Our February Book of the Month Club Selection by Lorraine Brandson

Book Review by Laurie MacNevin, Historical Fiction Associate Editor

Lorraine Brandson’s book is a complete guide for the local, the visitor, or just the curious bystander which gives details and history about all the life in Churchill; people, animals, plants, even the stones, the wind, and the stars. I have never seen a more complete history of a place. Brandson covers everything:

  • A chronology of Churchill from 1700 BC when pre-Dorset cultures first left their marks there to present day with the plans for a new Churchill Marine Observatory run by the University of Manitoba
  • Indigenous histories with details on palaeo-Eskimos, the Caribou Inuit, Sayisi-Dene (The People Under the Sun), the Maskekowininowak (Swampy Cree), and the Metis
  • Henry Hudson, British Explorer, Hudson Bay is named after him
  • The fur trade era, Prince of Wales Fort, Sloop Cove, York Factory
  • The street names of Churchill, the story of the name of each street in the town
  • The Churchill railway, the history of the railway and the importance of Churchill as an inland shipping route
  • Geology and Paleontology of the region
  • Atmospheric Science and Astronomy of the region, there are few places in the world where the northern lights are this magnificent
  • Northern Ecology, Churchill is a place which provides unique opportunities for scientists to study the north
  • Diversity of Life: pictures and scientific details about sea mammals, land mammals, birds, fish, amphibians, and terrestrial arthropods of the area

Why we love this book:

“We are all guilty of overlooking the culture and history of our home and region, often too busy tending to our own daily routines and commitments.”
-Lorraine Brandson

Lorraine describes in detail the interaction between the Indigenous people and the European settlers in the Churchill area paying close attention to the lives, histories, traditions, stories, and culture of Indigenous people. Her attention to those details and perspectives which are so often missing from other histories is refreshing and feels right. The history of Churchill is about all the people who lived there and for Lorraine it isn’t just about the people, it’s about the inter-connectedness of everything—the people, the land, the animals, the plants—the lives of all of them are all tied up together in a beautiful and complex system.

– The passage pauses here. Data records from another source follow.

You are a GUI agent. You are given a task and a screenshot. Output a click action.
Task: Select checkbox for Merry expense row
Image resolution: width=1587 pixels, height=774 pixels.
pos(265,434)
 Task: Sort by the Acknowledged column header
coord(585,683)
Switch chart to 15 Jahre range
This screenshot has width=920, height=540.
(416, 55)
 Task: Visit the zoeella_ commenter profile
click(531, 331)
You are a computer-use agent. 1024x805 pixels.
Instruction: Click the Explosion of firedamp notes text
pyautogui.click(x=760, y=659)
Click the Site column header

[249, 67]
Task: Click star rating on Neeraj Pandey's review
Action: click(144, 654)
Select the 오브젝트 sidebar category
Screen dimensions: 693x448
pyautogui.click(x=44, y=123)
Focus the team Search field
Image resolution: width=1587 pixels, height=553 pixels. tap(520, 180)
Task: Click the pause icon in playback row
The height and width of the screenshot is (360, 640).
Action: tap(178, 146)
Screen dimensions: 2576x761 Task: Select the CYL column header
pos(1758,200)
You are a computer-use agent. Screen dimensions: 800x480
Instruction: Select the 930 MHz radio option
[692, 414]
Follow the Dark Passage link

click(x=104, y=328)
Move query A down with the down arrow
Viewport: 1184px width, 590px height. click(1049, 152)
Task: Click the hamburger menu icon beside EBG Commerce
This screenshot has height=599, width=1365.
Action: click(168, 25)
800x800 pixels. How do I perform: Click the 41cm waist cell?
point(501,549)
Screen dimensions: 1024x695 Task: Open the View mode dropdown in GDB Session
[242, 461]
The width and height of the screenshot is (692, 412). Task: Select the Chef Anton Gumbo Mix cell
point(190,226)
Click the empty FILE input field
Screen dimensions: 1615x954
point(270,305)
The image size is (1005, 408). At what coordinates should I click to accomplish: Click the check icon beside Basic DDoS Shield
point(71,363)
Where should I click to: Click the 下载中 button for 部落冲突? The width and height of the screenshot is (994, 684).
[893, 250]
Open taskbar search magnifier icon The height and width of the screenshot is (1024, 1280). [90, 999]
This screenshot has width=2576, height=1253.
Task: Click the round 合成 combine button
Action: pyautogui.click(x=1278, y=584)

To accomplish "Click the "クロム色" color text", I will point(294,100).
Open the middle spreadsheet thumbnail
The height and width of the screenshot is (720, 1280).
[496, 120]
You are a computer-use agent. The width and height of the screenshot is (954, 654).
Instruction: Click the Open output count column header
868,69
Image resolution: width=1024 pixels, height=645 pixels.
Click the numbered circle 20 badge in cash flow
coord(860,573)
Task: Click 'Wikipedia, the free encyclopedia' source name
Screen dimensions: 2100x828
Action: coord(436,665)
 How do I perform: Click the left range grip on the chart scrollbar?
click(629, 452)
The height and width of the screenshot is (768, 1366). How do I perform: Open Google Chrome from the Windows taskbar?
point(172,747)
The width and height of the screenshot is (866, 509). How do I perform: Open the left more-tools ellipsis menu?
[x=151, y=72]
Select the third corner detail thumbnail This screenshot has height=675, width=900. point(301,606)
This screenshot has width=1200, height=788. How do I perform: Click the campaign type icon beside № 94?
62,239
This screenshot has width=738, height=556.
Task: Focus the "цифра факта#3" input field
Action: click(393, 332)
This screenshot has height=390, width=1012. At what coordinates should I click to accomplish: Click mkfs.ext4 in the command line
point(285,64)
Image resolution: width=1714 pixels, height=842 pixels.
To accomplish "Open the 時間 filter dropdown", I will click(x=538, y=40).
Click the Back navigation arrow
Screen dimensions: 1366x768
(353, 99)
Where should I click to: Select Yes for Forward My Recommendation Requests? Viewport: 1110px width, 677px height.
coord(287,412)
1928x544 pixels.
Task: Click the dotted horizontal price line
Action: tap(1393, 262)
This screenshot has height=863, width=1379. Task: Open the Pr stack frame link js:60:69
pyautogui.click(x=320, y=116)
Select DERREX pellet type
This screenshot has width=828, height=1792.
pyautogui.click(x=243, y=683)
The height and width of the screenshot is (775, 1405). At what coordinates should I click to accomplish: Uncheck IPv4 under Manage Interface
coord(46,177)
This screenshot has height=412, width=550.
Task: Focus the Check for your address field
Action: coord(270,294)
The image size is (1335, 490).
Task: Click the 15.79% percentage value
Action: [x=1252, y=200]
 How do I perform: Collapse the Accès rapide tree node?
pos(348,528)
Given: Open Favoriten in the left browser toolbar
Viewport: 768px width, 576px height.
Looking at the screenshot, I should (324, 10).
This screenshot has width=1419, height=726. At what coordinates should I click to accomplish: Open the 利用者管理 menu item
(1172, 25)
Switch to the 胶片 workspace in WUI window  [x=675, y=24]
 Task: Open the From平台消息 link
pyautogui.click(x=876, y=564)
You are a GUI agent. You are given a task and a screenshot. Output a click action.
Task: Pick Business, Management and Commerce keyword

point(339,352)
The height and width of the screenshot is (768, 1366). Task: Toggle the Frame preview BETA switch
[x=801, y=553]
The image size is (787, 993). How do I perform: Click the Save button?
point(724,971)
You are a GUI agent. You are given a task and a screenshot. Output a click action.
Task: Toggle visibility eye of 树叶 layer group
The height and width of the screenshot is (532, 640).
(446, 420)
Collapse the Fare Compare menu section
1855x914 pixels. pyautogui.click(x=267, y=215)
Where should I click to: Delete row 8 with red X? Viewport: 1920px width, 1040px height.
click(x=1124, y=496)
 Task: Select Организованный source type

Though it sometimes reads a bit like a textbook, the book is peppered throughout with stories collected from Dene oral tradition, tea and bannock recipes given by locals, and details about the animals, plants, and sealife which thrive there. Lorraine’s book is a work of pure love and attention which, in a world where we often rush past and don’t notice the details, is valuable and unique just for that. Lorraine’s mindful approach to the place she calls home can teach us all a little something about noticing the details.

What about you? Do you know the history of the place you live? Do you know any details about the plants, animals, geography, or stars of your home? Share with us in the comments!

About the Author:

Lorraine Brandson is the Curator of the Eskimo Museum in Churchill and has a long term interest in heritage and environmental stewardship of Northern lands. A Churchill resident since 1973, she has authored two books on Inuit and Dené culture and serves as the photograph archivist for the Churchill-Hudson Bay Diocese. Brandson has contributed to a number of northern initiatives, including Chair of the Working Group Committee that negotiated the establishment of Wapusk National Park (1996).

Book Details:

Published by The Churchill Eskimo Museum and the Diocese of Churchill Hudson Bay in 2011. Reprinted with revisions in 2016. Buy it here!

See also Lorraine Brandson’s book Carved From The Land: The Eskimo Museum Collection. Published by The Churchill Eskimo Museum and the Diocese of Churchill Hudson Bay in 1994 (First Edition) Buy it here!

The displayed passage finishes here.